世界が憧れた日本人の生き方――日本を見初めた外国人36人の言葉

  • 著者:天野瀬捺
  • 出版社:ディスカヴァー・トゥエンティワン
  • 出版日:2016/12/26
  • ISBN:9784799320242

書評

外国人36人の訪日記録から、かつての日本社会が持っていた「親切・平等・教養・自然との共生」を掘り起こす一冊。章立てはシンプルさ、相手尊重、陽気さ、道徳心、もてなし、共存共栄など。

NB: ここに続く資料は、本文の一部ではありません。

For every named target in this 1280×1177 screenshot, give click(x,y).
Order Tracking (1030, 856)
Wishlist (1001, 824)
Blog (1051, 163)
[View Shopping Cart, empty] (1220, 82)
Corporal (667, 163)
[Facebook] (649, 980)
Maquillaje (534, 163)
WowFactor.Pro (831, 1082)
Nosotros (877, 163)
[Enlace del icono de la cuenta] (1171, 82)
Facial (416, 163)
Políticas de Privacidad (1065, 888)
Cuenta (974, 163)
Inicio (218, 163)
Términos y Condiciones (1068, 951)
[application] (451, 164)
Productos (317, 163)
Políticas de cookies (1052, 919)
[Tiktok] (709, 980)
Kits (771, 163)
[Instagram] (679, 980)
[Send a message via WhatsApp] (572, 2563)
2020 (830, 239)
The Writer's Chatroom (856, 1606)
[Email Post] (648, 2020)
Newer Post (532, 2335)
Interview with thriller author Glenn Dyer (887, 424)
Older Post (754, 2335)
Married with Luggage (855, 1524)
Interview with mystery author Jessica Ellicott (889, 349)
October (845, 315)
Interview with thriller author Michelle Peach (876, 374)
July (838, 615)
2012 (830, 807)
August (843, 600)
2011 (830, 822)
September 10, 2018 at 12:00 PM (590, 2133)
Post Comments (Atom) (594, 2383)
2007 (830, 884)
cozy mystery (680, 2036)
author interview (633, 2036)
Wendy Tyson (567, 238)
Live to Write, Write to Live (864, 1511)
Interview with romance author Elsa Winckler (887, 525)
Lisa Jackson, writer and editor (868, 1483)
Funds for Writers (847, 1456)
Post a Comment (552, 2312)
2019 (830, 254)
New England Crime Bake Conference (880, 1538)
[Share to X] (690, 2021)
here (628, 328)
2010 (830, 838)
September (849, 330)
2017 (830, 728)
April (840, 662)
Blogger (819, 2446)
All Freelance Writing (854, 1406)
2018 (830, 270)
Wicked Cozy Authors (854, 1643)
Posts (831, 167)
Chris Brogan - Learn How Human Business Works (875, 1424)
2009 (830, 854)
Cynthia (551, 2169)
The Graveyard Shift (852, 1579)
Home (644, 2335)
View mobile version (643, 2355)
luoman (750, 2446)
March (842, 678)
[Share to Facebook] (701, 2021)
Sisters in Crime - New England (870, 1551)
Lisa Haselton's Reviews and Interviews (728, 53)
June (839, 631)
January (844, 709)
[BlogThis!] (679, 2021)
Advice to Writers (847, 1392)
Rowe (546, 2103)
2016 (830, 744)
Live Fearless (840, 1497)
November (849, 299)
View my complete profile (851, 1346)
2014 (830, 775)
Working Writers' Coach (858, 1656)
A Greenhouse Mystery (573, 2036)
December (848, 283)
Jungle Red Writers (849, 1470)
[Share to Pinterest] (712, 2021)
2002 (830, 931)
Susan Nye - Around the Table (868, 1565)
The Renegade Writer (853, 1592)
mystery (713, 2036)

美化ではなく、今の暮らしに戻せる小さな作法として読め、読み終えると背筋が伸びる。

【どんな本?】
16世紀以降に日本を訪れた外国人36人の言葉・記録を手がかりに、日本人が当たり前にしてきた美徳を「生き方のヒント」として読み直す本。時代も立場も異なる外部視点が並び、単なる郷愁ではなく“何を取り戻すと暮らしが良くなるか”が立ち上がる。

【刺さるポイント】
親切が日常に溶けている、形式より実質を重んじる、誰もが対等に扱われる――そんな描写は、現代の息苦しさをほどく鏡になる。同時に「少し外れてしまった」という痛みも直視させるのが、この本の誠実さ。理想を掲げるより先に、まず自分の半径数メートルでできることへ落としてくれる。

【読みどころ】
章立ては、シンプルさ/相手尊重/陽気さ/教養/自然と共に/道徳心/もてなし/共存共栄。引用が軽快で、どこから読んでも“今日の行動”に変換しやすい。気分が沈む時の「原点回帰」に向く一冊。